## [Supplied text]

Watch video CS5n: Cane Techniques: Detecting drop-offs with scooters.

An alternative is to have the instructor step off the curb and wait at the edge as the student approaches. The instructor should be ready to stop or brace the chair should the student fail to detect the edge. He should be prepared to intervene as the student detects the edge, as she finishes pulling up to the edge, and when she turns the chair around. This is especially important with mid- or front-wheel drive chairs; the back end swings out during turns and could drop off the curb. Leaving the cane hooked over the edge of the curb may help the student keep track of the drop-off.

Watch video CS5o: Cane Techniques: Detecting drop-offs with electric wheelchairs: Instructor off the curb.

When the student is proficient at detecting the drop-off with the instructor standing on or just off the curb, he should back away from the drop-off one or two steps and have the student repeat the process. This prevents the student from using the instructor as a target. One or two steps will allow the instructor to be close enough to step forward and assist if necessary. Eventually, the instructor should back farther away to random distances so the student cannot predict the location of the drop-off by the instructor’s position.

Watch video CS5p: Cane Techniques: Detecting drop-offs: Instructor away from the curb.

A student in an electric wheelchair or scooter should also practice detecting drop-offs that run parallel to the direction of travel with the instructor walking beside the chair. The instructor should be in a position to make an emergency stop if necessary. With an electric chair, the instructor should be on the same side as the joystick; with a scooter, he should be on the left side. The instructor should stay in the same relative position to the chair or scooter throughout the entire process. His hand should be ghosting the joystick or throttle-control lever. Having the instructor move closer to the student or reaching out toward the joystick as the student nears the drop-off will act as a cue.

Watch video CS5q: Cane Techniques: Detecting drop-offs with electric wheelchairs: Ghosting the joystick.

Finally, the student should practice with the instructor behind the chair. The monitoring position of the instructor will depend on his ability to make instructor-controlled stops from the rear of a chair with handles on the back. If the instructor cannot stop the chair from behind, he should monitor from a position where he can stop the chair, and then move to the back after the student demonstrates consistency with stopping. Regardless of the initial monitoring position, the instructor should end the process by monitoring the student from the rear of the chair. In this way, the student will not be able to adopt unconscious cues from the instructor of when to stop.

Determine the Height of Drop-Offs

For some students, it is difficult to visually determine the height of drop-offs. Below is one strategy for using a cane to measure a drop-off.

Locate the drop-off with the cane.
Pull up to the edge of the drop-off (just like finding the top of the stairs).
With the cane tip at the bottom of the drop-off, lean the cane against a solid object, for example, handlebars, joystick box, lap desk, or knee.
Place one hand flat on the object with the cane between the thumb and index finger.
Place the other hand flat on top of the first hand with the cane between the thumb and index finger.
Keeping the first hand on the object, lift the cane with the second hand until the tip clears the top of the drop-off.
Rotate the top hand down until the palm is against the cane.
If the two hands touch, the drop-off is probably small enough to be navigated. If the hands do not touch, the drop-off is probably too high to navigate.

Watch video CS5r: Cane Techniques: Determine the height of drop-offs.

## [Records to use]
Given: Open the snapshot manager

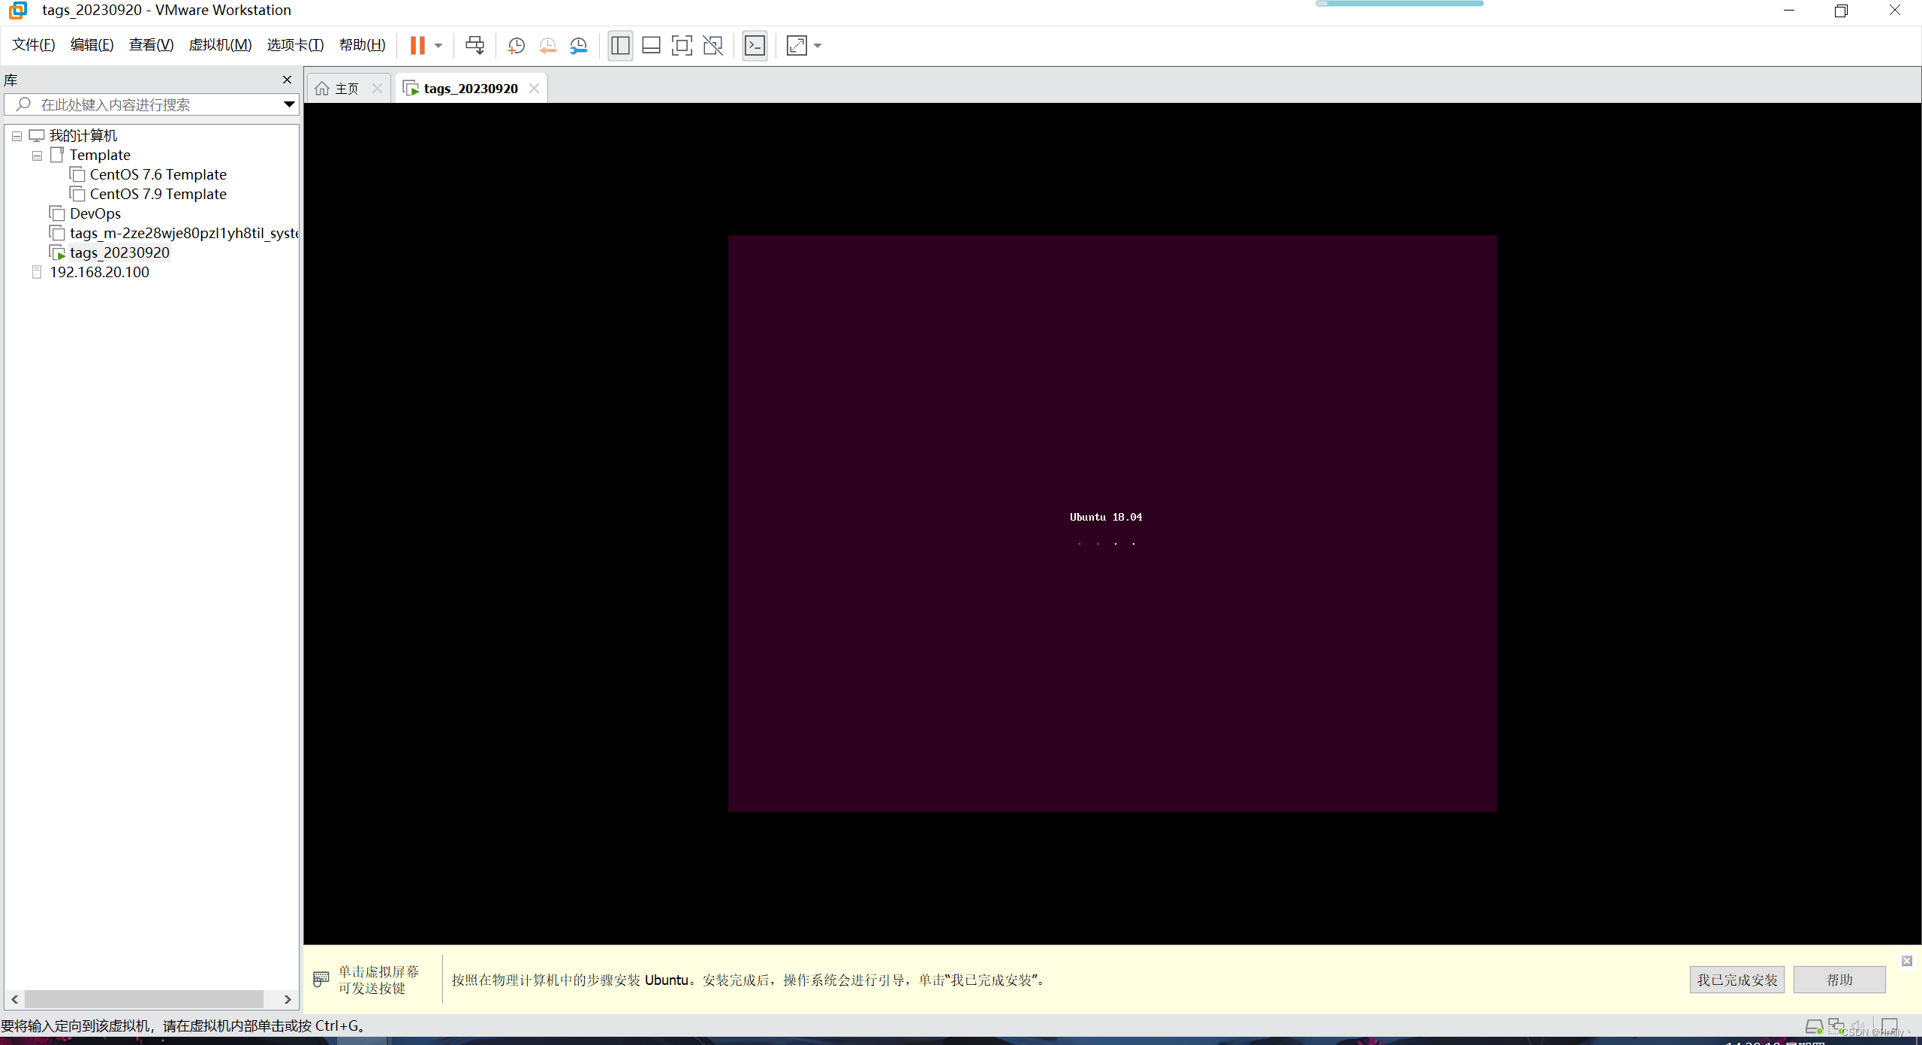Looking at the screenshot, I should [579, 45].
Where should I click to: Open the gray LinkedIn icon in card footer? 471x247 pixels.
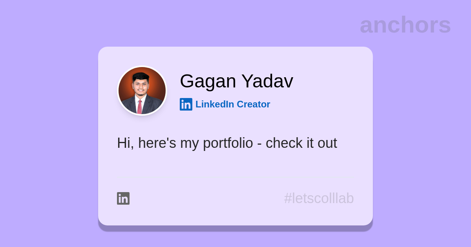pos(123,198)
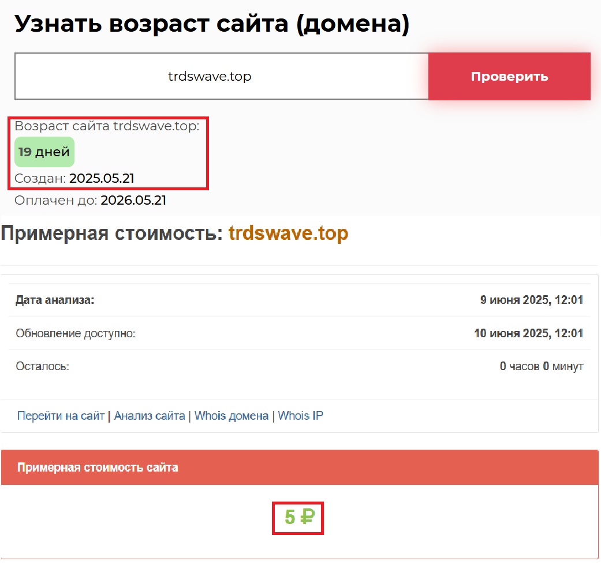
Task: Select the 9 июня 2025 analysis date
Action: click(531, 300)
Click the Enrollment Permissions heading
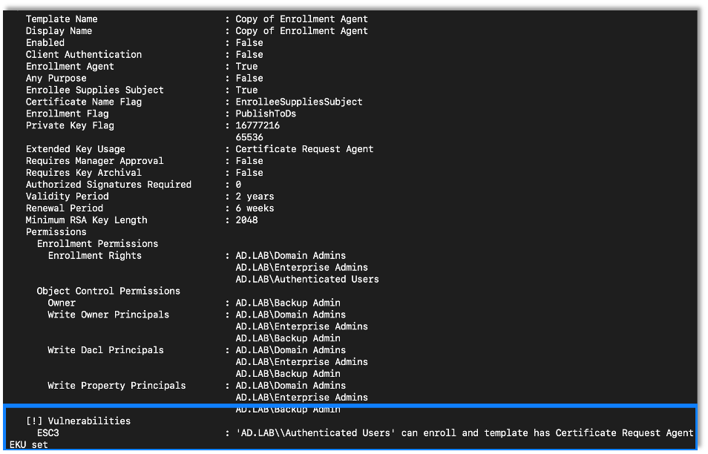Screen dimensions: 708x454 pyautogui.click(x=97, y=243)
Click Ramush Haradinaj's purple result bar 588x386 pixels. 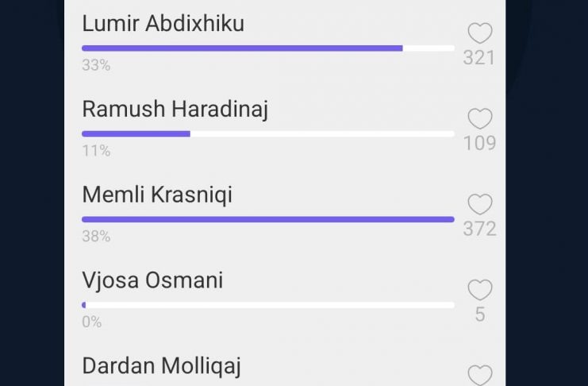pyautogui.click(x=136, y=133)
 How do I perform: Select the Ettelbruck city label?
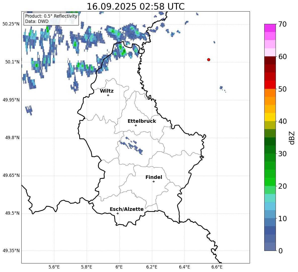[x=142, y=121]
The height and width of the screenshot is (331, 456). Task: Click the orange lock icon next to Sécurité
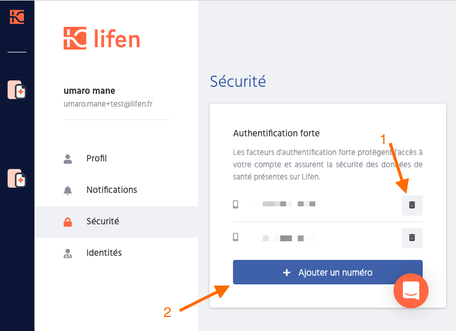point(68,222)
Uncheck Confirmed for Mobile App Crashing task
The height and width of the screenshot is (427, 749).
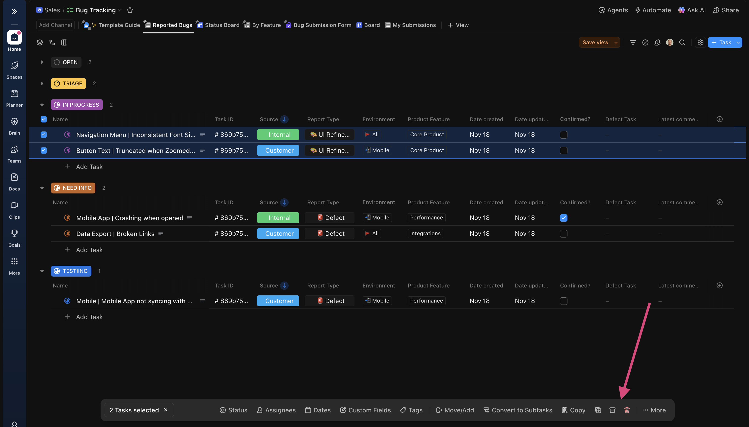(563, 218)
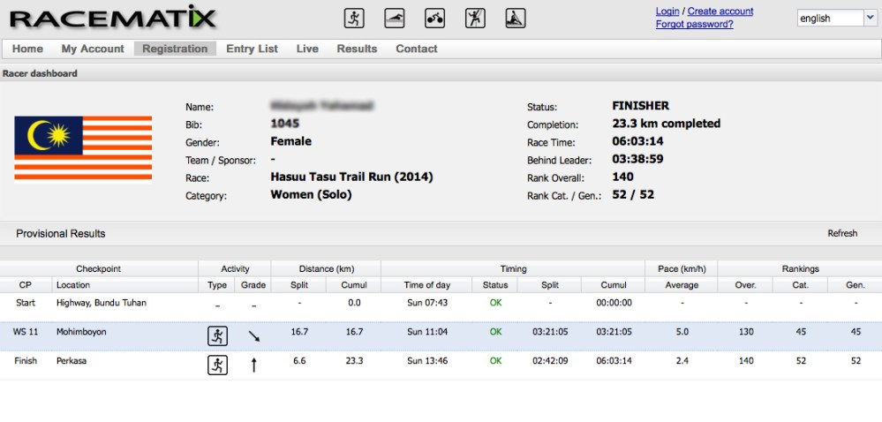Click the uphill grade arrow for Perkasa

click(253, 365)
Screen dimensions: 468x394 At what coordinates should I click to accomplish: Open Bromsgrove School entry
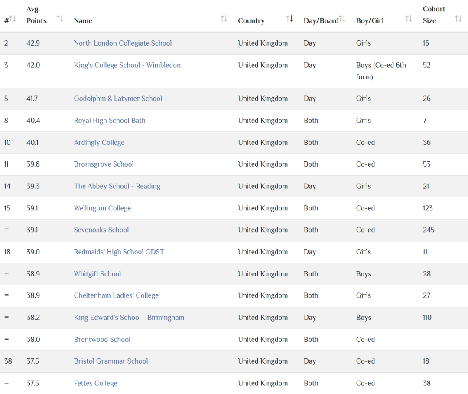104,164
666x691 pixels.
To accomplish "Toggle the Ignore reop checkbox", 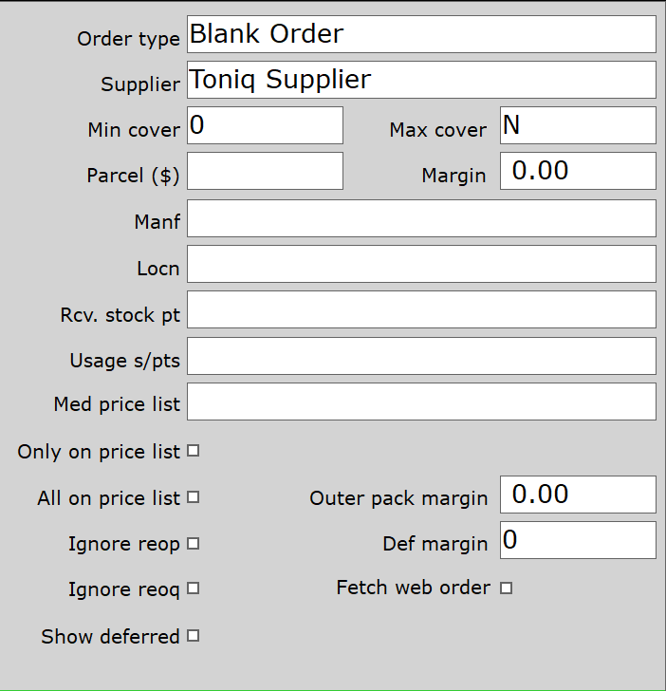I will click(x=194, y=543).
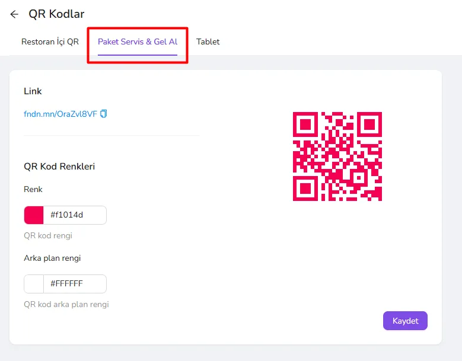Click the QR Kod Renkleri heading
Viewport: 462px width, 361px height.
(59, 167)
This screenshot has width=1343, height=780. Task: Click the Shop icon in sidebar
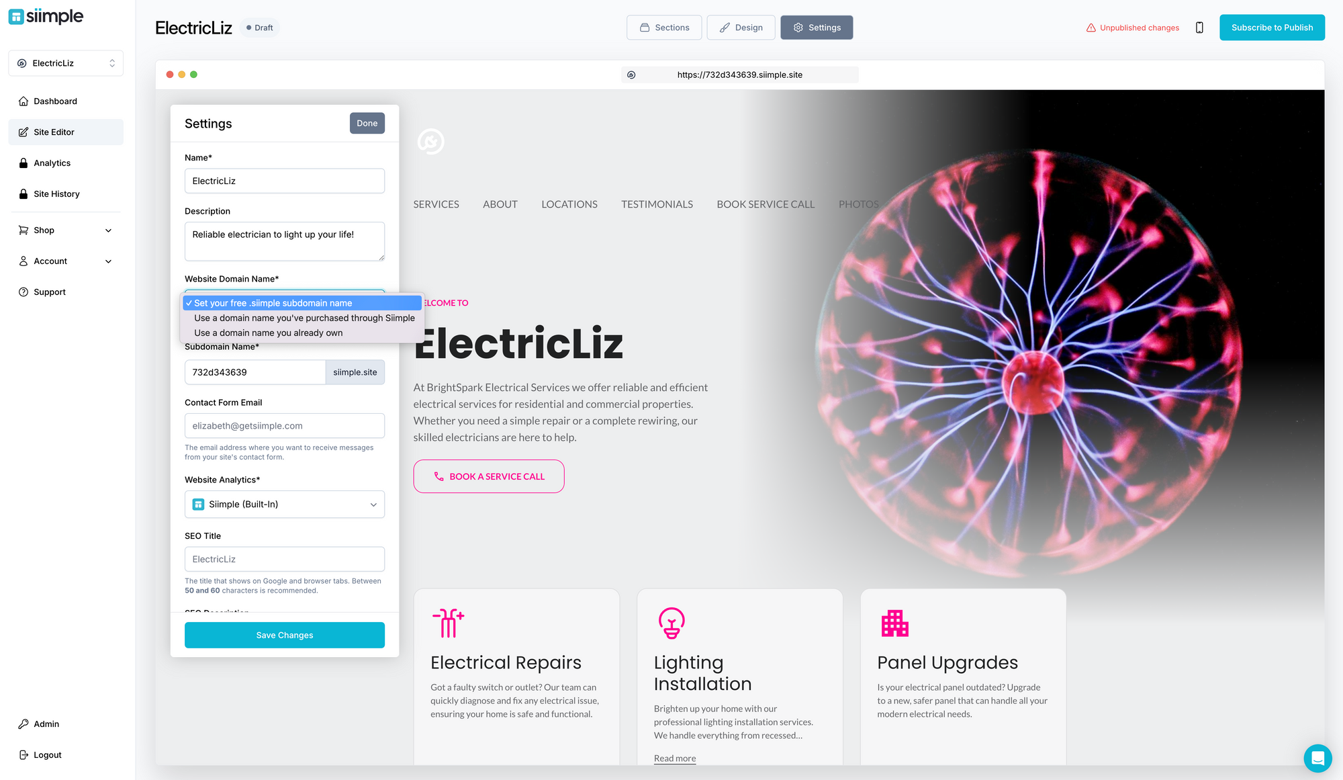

## [Written tasks]
**a)** Count the lines of the entries that contain the string "width", and give only that number.
**b)** Extend the text on detecting drop-offs from a wheelchair or scooter, starting after its final line.
The text about drop-offs and the entries were taken from unrelated sources.

## [Responses to the exercise]
**a)** 4

**b)**
The height of an obstacle that a chair can safely navigate is determined by the make of the chair, the position of the wheelie bars, and the student’s ability to drive off the drop-off in a straight line. Safety is also affected by the student’s ability to approach the drop-off at a right angle. The two wheels (front or back) should drop or climb together. If the wheels are not in sync, the chair could easily tip over.

Shoreline Strategies

Shoreline strategies include three-point touch, constant contact, touch and drag, and drag and touch techniques. Environmental surfaces, and if the student is searching for something specific, will determine the best technique to use. It is not recommended to shoreline with two-point touch or diagonal technique. Two-point touch does not tell the student where the transition between surfaces is located and may lead to the student driving off a drop-off. Diagonal technique is not recommended because it does not clear the path in front of the student. If the student’s vision requires using a long cane, it should be moving to clear her path. If the wheels are moving, the cane should be moving.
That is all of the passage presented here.